## Given request 1
In the economic outlook, what level did nominal 10-year US and UK sovereign yields hit in the middle of last year?
## Given request 2
Name each country the economic outlook names as part of a less positive year for the Brics, along with the difficulty it gives for that country.

## Passage shown
It is true that it has been a less positive year for the Brics, with Russia under pressure from lower global gas and oil prices, Brazil peaking out and India heading into elections next May against a much more disappointing growth performance than two or so years ago.

China is fascinating, for it seems to be making the transition from growth led largely by investment to one where consumption starts to take up the slack.

So its growth at around 7 per cent is the slowest for a quarter century (yes, stunning, isn't it?), but on a long view that is a necessary and welcome development.

The new programme of reforms may turn out to be almost as significant as the great Deng Xiaoping changes of 1978/9.

So what can we say about 2014? I think we may have another rather good year for developed world economies, but maybe a less positive one for their financial markets.

The logic behind this is that this will be the year when growth will be deemed sufficiently secure that financial conditions will start to get back to some sort of normality.

There are obvious and inevitable elements to this, of which the most important will be the tapering down of the monthly Fed purchases of Treasury debt.

There is also a reasonable bet that the UK will see its first rise in interest rates, which would be rational.

If, as is plausible, the UK is the fastest-growing of the large developed world economies, it is reasonable to expect it to be the first to increase interest rates.

Even if official rates are pegged, long rates will inevitably move up and the only issue there is the profile of the increase.

What is normal for nominal 10-year US and UK sovereign yields? Say 4 per cent? Well, it certainly was not 1.5 per cent, the level hit in the middle of last year, so we have already moved some way back to normality.

You then have to ask how equities will cope with normal monetary conditions.

There will be a massive divergence between the Anglosphere and the Continent, simply because the return to normal will take much longer in the eurozone.

If you want some fun, have a look at the "10 outrageous predictions" from Saxo Bank, which start with the EU creating a wealth tax on savings above €100,000 (£84,000) in exchange for a return to a Soviet-style economy.

I don't particularly recognise that one, but the next, the European elections creating a strong anti-EU alliance, including UKIP, seems a more likely runner.

Others, recession in Germany, include the Brent oil price falling below $80 a barrel, and consistent with that, the US economy slowing as deflation takes hold.

## Stored records
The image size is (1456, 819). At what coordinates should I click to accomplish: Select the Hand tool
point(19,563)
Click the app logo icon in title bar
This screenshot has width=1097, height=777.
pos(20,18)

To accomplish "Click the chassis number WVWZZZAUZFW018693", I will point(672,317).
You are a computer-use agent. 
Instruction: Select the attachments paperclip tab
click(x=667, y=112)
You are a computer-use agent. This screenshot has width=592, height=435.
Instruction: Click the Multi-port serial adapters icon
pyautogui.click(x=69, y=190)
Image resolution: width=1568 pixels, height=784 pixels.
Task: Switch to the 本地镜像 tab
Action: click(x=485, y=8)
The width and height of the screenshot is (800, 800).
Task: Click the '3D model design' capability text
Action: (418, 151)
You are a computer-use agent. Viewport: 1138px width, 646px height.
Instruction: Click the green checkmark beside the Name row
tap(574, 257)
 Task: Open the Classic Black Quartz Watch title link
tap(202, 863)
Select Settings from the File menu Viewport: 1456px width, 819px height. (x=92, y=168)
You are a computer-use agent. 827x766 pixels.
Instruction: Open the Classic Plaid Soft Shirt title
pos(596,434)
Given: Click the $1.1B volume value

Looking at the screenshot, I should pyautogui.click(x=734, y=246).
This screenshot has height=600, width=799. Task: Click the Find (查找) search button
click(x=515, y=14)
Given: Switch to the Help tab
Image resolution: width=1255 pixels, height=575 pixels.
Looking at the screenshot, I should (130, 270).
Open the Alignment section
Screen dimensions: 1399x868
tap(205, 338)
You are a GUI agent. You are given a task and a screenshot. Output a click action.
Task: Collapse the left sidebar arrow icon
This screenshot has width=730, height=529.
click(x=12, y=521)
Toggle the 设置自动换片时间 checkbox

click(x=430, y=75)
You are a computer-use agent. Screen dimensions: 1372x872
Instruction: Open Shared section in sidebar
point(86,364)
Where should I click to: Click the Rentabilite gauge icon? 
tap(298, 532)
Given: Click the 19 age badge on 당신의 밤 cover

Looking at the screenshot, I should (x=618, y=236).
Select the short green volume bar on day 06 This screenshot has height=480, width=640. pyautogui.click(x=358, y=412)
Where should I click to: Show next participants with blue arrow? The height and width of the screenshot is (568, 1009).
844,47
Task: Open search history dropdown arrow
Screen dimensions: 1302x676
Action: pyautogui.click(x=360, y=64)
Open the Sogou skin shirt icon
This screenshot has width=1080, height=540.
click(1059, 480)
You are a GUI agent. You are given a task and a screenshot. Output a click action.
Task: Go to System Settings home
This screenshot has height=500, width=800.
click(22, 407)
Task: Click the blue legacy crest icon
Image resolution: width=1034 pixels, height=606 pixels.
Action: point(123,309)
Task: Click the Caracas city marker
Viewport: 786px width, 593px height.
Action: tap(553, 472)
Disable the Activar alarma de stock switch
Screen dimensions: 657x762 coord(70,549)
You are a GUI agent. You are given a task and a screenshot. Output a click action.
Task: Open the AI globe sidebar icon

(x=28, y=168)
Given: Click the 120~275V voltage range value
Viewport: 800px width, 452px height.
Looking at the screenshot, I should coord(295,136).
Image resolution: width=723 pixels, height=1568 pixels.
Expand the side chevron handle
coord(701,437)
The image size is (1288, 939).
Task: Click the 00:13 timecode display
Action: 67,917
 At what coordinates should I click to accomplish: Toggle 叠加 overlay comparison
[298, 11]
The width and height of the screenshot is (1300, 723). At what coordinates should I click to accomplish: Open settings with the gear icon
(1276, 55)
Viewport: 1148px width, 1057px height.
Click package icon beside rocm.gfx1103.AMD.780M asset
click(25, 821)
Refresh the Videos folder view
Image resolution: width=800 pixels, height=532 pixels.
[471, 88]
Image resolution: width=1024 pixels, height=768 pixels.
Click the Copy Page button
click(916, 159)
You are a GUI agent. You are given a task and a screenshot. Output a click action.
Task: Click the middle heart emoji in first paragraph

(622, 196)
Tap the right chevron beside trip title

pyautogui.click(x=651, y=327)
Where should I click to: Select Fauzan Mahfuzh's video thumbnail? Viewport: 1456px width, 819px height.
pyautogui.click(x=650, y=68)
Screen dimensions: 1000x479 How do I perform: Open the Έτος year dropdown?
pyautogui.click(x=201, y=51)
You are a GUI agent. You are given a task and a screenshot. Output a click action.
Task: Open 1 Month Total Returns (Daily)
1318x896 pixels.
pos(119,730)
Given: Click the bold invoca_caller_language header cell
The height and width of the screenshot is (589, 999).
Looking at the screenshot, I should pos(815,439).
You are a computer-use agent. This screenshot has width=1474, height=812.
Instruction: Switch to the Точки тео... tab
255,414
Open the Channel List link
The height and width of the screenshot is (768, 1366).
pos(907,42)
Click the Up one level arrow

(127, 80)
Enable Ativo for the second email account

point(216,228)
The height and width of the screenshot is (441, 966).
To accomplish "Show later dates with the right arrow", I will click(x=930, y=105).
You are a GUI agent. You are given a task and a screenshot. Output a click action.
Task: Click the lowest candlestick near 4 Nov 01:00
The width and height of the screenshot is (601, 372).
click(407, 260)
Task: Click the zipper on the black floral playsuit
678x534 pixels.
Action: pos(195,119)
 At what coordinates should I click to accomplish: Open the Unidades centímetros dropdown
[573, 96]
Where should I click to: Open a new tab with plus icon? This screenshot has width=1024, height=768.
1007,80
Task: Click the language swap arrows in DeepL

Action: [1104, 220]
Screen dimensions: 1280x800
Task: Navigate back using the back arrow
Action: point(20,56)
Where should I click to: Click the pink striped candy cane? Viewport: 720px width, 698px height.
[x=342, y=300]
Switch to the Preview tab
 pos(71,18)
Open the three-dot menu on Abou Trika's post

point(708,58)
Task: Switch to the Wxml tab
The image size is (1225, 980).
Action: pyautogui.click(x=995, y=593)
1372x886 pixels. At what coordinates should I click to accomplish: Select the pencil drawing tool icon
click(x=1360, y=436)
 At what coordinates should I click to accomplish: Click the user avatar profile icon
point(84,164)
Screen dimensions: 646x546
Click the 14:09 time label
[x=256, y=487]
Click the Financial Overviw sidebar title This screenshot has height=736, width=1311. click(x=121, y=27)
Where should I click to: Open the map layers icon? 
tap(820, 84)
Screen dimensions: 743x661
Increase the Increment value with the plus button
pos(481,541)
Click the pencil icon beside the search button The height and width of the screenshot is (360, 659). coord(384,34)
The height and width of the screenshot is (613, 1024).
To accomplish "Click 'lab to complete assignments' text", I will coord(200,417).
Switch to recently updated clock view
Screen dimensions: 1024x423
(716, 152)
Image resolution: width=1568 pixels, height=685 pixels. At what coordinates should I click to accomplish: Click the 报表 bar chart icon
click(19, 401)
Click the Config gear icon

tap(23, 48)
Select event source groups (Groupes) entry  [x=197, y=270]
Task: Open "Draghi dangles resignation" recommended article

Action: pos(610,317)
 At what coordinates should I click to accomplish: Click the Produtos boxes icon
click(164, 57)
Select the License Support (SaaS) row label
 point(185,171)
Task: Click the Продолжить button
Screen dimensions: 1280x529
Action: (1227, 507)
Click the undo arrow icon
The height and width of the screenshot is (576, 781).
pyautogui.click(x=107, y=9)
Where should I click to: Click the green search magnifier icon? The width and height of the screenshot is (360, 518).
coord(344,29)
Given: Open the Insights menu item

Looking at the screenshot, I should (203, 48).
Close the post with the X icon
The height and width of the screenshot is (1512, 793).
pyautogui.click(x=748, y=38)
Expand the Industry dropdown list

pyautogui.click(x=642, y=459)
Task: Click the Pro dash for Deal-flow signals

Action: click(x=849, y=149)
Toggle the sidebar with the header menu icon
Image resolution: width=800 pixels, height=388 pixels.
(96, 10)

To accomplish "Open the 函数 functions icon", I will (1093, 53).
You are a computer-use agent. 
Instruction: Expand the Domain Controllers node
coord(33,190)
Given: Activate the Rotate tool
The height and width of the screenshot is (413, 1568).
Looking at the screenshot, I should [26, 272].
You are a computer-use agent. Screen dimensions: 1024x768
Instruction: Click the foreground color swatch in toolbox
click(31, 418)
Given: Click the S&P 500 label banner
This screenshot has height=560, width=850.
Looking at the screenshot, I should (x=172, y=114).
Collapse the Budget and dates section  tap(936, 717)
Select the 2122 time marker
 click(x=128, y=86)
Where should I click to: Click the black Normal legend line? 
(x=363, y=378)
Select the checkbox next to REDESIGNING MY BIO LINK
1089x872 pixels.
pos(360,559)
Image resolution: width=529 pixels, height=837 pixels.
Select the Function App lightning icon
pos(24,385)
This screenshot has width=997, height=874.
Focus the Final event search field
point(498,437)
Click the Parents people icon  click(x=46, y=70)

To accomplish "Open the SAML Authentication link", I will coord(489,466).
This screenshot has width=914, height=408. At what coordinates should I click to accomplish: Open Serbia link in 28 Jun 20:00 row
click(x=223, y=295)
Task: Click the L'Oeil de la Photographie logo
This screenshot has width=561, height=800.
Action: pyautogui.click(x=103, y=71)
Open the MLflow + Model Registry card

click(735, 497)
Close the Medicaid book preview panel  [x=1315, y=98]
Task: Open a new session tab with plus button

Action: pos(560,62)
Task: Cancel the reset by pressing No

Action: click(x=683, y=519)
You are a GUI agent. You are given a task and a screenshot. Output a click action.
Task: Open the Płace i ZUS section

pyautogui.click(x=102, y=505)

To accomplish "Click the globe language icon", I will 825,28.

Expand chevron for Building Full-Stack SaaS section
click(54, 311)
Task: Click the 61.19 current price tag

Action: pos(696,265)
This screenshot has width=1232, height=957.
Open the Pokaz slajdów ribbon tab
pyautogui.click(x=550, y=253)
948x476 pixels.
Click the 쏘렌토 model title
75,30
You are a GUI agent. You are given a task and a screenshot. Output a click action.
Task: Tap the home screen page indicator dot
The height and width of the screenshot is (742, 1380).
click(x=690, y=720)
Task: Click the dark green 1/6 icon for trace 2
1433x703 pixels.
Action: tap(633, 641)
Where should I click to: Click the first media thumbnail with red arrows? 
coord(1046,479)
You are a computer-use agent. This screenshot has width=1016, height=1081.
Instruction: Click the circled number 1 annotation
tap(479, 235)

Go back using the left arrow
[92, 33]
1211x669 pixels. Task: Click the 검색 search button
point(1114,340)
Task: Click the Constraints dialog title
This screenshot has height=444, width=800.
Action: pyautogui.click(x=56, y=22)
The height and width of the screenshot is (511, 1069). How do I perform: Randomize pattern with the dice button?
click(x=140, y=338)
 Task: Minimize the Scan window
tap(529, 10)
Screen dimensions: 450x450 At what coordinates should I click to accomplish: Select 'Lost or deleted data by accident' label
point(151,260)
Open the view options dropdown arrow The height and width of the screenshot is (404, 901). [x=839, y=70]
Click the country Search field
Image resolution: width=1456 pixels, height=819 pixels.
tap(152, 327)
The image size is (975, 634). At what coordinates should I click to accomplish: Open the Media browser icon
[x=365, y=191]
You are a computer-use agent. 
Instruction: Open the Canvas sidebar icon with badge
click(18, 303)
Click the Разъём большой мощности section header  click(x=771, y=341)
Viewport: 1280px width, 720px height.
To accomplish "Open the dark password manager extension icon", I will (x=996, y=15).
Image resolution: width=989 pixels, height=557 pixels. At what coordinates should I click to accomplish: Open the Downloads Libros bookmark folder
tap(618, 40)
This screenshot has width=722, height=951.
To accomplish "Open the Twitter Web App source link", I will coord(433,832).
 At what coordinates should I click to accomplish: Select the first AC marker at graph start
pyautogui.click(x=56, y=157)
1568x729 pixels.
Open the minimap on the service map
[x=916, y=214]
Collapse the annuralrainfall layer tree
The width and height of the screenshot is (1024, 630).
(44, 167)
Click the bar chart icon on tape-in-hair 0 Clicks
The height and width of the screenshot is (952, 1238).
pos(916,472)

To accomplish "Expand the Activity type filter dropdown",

## Full solution 1
1.5 per cent.

## Full solution 2
- Russia: under pressure from lower global gas and oil prices.
- Brazil: peaking out.
- India: heading into elections next May with much more disappointing growth than two or so years ago.